### READING PASSAGE:
BEGIN
Ways you coped with a fundie upbringing

I grew up in the Church of God in Christ, a fundamentalist church based in my hometown of Memphis, Tennessee. (Okay, technically they’re Pentacostal, not fundamentalist, but they share the fundamentalist movements views on Biblical inerrancy, literalism, homosexuality, you name it.) My whole family was very involved in the church: my father was a lay minister, my mother Sunday School superintendent, my uncles pastors, and so forth. We went spent at least 5 hours at church every Sunday.

Around the age of twelve that became a problem for me. I’d started reading the Old Testament while actually paying attention, you see. The stories of all the atrocities God commanded the Isrealites to commit during their conquest of Canaan really bothered me, and neither my parents nor my uncles nor anyone else in the church was willing to explain the matter to me. “It’s not for you to understand, it’s for you to accept,” they’d say when I asked how a good god could possibly sanction the murder of newborn babies. And God help me if I brought up evolution.

So in my heart I stopped being a Christian. (These days I’d style myself a Christian agnostic, but that’s not the point of this story.) But I stil had to go to church, and not participating was not an option. I had to do something or I’d get endless grief.

The favored method of showing piety was testifying–which, for you non-Pentecostals, is a ritual in which a congregant stands, says something like “My name is Maxie Maxwell. I’m saved, sanctified, and filled with the Holy Ghost. Here is how God helped me this week.” I wasn’t about to do that. I didn’t believe in the God the rest of my family did, but I suspected that there might be one somewhere, and I was fairly sure I’d piss him off if I lied. (And even if I were wrong, if the God of COGIC was the real deal, what was the point of lying? He WAS READING MY MIND. Nosy bastard. Worse than Professor X.)

So instead I started volunteering to read Bible verses. Of course, to show your devotion, you were supposed to choose your own selection. For a while I’d just pick a random text, or read something innocuous (“And pre-teen Jesus just amazed all the people at the temple with his learning, having an I.Q. of about 2000”)–but then I got rebellious. it occurred to me that, since my parents and the church leadership all officially believed that the Bible was inerrant, infallible, and internally consistent, they couldn’t really object if I chose one passage over another, right?
END
### SOURCE EXCERPT:
BEGIN
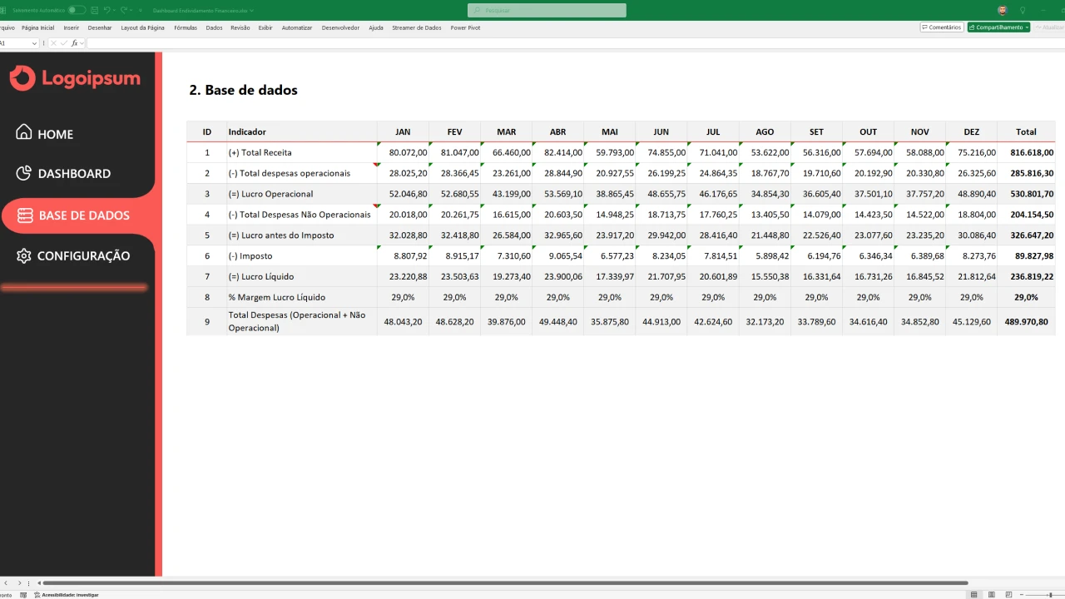Click the insert function fx icon
1065x599 pixels.
point(74,43)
END
### AIM:
From the account of a fundamentalist upbringing above, extract verbatim the passage between "So in my heart" and "than Professor X.)", inclusive.

### TASK SOLUTION:
So in my heart I stopped being a Christian. (These days I’d style myself a Christian agnostic, but that’s not the point of this story.) But I stil had to go to church, and not participating was not an option. I had to do something or I’d get endless grief.

The favored method of showing piety was testifying–which, for you non-Pentecostals, is a ritual in which a congregant stands, says something like “My name is Maxie Maxwell. I’m saved, sanctified, and filled with the Holy Ghost. Here is how God helped me this week.” I wasn’t about to do that. I didn’t believe in the God the rest of my family did, but I suspected that there might be one somewhere, and I was fairly sure I’d piss him off if I lied. (And even if I were wrong, if the God of COGIC was the real deal, what was the point of lying? He WAS READING MY MIND. Nosy bastard. Worse than Professor X.)